Per questo il movimento culturale più importante di questi anni è il Metoo, la mobilitazione contro gli abusi e le molestie sessuali sul lavoro esplosa nel 2017, che da Hollywood (ancora una volta il potere dell’elemento simbolico) è arrivata a cascata ovunque. Sarebbe stato impossibile senza il ruolo del web, che ha dato un megafono senza precedenti alle donne, aggirando le strutture tradizionali del potere. Nel Metoo c’è la risposta a un problema concreto: liberare le donne dalla zavorra della violenza («È perché sei stata abusata da bambina che ora sei così forte?» chiede alla madre la protagonista della serie Georgia e Ginny, su Netflix. «No, se non avessi dovuto impiegare così tante energie per affrontarlo ora sarei presidente» risponde lei). Ma anche un cambiamento culturale più profondo: demolire la concezione del potere come disponibilità sulle vite degli altri, a partire dalla sessualità delle donne. Sostituirlo con una che incorpori la cura e, ancora prima, il riconoscimento dell’altro.
Non è un caso che in questi dieci anni l’opera letteraria italiana più nota all’estero sia stata la quadrilogia dell’Amica geniale. Letta superficialmente come la storia di un’amicizia femminile (per quell’abitudine di ridurre al privato tutto ciò che riguarda le donne) è invece il romanzo di formazione dell’Italia nel dopoguerra – mafie comprese – raccontato attraverso le strutture di genere. È lo sguardo delle donne che si posa sulla nostra storia, per cambiarla.
È ovvio che tutto questo abbia trovato delle resistenze: il trumpismo in America (inteso come atteggiamento politico e culturale, che precede e permane oltre la presidenza di Donald J. Trump), il movimento no-gender in Italia, con la sua idea di divisione di genere dei ruoli presa direttamente dagli anni ’50, rappresentano un tentativo di opporsi al cambiamento.
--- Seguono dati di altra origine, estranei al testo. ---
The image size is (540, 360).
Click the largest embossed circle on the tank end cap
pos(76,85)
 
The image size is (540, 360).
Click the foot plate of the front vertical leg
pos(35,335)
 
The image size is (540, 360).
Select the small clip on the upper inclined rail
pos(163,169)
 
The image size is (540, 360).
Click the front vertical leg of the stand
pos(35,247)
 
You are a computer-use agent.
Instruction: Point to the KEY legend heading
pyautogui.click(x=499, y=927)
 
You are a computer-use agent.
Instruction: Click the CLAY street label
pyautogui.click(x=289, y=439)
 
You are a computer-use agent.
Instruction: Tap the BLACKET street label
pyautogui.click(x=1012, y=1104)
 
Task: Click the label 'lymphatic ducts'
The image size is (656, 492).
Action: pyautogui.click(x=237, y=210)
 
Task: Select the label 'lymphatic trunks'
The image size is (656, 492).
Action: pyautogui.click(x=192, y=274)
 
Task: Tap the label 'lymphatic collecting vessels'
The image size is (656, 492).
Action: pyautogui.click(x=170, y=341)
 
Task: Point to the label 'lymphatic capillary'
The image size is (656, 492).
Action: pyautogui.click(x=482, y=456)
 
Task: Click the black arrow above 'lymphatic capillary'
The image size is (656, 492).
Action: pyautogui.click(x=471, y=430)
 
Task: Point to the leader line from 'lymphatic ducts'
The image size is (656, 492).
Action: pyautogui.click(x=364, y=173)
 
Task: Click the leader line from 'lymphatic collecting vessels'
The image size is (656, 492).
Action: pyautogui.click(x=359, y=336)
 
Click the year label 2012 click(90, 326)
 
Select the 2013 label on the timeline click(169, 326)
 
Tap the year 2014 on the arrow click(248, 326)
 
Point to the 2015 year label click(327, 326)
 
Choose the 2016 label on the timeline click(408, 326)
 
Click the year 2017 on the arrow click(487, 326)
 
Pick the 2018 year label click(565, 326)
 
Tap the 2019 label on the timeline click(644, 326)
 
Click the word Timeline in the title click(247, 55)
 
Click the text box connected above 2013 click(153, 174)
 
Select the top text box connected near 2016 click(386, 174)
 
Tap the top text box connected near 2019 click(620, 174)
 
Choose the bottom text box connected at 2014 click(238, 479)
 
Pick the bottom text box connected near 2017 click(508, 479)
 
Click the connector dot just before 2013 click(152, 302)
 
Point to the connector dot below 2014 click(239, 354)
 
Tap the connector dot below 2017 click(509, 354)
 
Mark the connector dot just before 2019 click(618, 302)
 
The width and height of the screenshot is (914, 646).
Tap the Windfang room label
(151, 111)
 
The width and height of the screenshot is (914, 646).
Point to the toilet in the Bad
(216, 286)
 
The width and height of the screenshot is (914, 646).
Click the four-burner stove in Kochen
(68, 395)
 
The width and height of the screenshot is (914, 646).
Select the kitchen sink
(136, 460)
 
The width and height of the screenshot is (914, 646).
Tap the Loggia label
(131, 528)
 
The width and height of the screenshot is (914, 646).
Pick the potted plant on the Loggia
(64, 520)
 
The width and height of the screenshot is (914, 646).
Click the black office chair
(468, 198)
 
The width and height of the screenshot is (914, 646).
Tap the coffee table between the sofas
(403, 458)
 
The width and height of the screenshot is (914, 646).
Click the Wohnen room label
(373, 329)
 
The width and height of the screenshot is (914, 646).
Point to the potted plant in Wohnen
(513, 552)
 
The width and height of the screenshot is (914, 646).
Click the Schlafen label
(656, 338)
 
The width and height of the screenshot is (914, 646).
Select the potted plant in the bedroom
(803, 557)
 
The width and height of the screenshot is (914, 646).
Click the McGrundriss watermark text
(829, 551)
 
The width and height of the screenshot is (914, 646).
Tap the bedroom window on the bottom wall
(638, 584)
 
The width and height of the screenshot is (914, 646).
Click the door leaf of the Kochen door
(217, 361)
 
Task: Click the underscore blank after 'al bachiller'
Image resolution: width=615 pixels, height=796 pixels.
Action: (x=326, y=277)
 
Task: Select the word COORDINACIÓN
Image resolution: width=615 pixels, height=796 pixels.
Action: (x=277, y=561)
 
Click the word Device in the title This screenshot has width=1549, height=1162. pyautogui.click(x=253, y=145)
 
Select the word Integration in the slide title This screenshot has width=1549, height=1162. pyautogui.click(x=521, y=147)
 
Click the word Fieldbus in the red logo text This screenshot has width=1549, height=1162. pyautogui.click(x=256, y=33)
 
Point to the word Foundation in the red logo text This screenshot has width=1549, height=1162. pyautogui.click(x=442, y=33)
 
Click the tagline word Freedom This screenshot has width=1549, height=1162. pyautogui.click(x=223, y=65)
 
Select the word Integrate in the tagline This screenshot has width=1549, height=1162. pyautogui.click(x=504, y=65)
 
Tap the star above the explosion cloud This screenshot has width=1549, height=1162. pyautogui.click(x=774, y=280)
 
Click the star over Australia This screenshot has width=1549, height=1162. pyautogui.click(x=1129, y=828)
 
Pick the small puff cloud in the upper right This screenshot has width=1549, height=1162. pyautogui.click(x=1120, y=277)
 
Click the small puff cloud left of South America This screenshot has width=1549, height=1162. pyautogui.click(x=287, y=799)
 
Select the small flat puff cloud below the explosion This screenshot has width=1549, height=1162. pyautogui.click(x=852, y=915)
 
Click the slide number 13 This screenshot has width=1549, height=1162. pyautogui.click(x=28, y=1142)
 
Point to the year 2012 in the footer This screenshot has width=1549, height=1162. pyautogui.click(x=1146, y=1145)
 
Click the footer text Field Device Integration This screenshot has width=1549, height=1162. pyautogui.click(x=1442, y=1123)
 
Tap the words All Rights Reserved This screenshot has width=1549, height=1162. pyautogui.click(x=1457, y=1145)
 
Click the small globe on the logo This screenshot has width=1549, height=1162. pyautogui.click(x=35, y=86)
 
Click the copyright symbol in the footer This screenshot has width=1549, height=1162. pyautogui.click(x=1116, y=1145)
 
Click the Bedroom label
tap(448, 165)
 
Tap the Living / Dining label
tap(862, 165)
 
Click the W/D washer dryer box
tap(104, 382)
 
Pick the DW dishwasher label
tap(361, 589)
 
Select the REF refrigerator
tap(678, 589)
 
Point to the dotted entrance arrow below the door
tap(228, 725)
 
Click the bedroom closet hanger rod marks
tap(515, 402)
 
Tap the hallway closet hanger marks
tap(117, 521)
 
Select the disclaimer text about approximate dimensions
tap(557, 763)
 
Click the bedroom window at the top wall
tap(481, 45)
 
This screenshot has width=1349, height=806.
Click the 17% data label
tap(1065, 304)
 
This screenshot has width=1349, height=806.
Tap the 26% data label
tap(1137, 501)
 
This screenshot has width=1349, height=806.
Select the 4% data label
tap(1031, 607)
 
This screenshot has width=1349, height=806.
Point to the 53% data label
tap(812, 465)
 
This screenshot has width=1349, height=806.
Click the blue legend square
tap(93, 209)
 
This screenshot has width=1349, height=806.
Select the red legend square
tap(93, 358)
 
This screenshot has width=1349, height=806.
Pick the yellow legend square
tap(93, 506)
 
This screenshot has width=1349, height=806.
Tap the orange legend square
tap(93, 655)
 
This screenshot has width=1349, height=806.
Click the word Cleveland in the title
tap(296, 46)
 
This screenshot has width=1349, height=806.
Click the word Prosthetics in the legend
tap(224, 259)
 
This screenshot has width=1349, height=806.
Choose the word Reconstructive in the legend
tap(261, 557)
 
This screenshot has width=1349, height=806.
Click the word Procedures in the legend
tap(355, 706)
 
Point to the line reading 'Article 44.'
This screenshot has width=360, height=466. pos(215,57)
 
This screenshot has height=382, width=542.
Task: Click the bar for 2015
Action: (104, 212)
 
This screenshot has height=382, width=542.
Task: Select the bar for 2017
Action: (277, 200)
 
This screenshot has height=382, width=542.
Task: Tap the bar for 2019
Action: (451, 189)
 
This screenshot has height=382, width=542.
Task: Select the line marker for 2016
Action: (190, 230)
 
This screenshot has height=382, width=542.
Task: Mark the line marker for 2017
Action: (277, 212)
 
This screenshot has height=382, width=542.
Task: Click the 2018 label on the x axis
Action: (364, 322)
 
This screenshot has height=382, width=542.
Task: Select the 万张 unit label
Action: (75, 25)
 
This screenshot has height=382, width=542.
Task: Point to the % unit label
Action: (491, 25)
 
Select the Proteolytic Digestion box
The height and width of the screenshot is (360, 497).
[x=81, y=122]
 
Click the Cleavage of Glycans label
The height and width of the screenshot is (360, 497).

Che c’è, fa parte della nostra società. Come andremo avanti, se sapremo usare lo sguardo delle donne per migliorare la società degli uomini e delle donne, dipenderà anche da come risponderemo all’operazione verità imposta dalla pandemia. Che ha fatto vedere l’iniquità del sistema, per tutti, con una chiarezza senza precedenti. Non fare niente significherebbe annullare decenni di lotta. La risposta solidale dell’Europa, se includerà – come previsto – una solidarietà di genere, aiuterà a portare finalmente a termine il cambiamento necessario.